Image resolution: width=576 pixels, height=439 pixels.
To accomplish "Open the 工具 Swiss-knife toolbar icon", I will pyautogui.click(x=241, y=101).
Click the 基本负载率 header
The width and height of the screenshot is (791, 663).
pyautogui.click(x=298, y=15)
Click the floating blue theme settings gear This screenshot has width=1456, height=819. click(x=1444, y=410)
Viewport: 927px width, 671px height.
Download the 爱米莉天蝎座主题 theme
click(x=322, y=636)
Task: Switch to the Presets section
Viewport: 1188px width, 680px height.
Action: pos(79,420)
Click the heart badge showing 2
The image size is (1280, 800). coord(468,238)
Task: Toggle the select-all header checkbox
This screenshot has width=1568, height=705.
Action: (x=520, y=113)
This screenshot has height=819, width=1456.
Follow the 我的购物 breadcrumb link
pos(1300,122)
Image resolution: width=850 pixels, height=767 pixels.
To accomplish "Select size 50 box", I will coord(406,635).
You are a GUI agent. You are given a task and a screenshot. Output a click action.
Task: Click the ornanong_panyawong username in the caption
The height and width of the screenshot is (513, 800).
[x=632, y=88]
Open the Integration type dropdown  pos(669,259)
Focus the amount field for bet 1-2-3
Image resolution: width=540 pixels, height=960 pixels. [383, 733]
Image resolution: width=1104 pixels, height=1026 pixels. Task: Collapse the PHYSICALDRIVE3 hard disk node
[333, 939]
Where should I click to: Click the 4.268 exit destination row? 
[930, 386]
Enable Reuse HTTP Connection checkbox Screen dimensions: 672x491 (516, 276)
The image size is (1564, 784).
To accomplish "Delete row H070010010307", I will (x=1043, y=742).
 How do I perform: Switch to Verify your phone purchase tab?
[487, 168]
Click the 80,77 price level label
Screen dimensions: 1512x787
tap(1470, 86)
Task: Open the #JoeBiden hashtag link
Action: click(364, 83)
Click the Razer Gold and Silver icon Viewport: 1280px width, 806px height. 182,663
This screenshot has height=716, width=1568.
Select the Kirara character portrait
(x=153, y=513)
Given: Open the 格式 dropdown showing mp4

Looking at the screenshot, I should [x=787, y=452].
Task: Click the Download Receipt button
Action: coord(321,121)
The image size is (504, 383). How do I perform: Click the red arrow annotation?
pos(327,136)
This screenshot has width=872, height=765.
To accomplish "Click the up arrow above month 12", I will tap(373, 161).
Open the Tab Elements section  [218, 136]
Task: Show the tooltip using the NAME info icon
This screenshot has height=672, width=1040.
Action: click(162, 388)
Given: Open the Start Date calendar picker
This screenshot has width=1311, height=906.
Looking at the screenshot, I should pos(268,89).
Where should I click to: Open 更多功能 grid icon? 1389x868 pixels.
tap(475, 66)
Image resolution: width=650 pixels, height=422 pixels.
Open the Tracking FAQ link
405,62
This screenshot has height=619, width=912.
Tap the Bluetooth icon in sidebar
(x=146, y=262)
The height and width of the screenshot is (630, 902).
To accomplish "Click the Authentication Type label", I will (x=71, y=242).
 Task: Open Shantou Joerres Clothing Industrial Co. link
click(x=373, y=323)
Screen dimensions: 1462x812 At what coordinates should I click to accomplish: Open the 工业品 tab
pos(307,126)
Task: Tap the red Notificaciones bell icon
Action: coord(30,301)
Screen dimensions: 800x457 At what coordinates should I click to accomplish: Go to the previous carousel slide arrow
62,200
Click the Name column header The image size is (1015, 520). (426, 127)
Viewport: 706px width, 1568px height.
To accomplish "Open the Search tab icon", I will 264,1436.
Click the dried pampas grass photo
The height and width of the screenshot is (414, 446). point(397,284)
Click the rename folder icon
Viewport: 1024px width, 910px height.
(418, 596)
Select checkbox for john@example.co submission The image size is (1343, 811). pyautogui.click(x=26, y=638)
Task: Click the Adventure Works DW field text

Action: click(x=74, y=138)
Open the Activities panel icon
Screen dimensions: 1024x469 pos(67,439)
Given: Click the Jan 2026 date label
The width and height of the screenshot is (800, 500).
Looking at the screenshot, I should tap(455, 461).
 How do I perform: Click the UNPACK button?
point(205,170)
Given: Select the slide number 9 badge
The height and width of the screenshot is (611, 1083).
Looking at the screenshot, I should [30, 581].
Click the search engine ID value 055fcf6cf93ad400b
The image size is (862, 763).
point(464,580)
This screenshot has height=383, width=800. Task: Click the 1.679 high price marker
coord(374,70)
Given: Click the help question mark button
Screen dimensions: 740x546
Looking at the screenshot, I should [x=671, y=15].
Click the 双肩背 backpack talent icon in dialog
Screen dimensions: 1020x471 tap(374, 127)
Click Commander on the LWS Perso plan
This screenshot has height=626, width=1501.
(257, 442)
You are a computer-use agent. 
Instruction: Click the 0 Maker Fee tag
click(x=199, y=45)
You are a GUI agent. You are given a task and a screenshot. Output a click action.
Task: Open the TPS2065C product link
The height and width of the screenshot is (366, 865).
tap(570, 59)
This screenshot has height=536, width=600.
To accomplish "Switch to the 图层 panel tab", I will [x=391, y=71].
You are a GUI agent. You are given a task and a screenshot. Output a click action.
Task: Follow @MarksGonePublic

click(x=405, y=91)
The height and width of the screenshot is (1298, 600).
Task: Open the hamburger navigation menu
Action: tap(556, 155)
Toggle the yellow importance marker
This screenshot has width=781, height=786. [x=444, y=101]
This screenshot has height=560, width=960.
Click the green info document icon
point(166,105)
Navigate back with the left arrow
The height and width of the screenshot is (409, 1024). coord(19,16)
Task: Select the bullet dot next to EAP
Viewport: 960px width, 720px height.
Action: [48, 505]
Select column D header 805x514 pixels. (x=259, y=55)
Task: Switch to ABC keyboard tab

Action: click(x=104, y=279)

----------

Task details => Write down again, exactly as given, only the lines above that fall from the line with "How do I perform: Switch" to the line with "This screenshot has height=716, width=1568.", inclusive.

Answer to the exercise =>
 How do I perform: Switch to Verify your phone purchase tab?
[487, 168]
Click the 80,77 price level label
Screen dimensions: 1512x787
tap(1470, 86)
Task: Open the #JoeBiden hashtag link
Action: click(364, 83)
Click the Razer Gold and Silver icon Viewport: 1280px width, 806px height. 182,663
This screenshot has height=716, width=1568.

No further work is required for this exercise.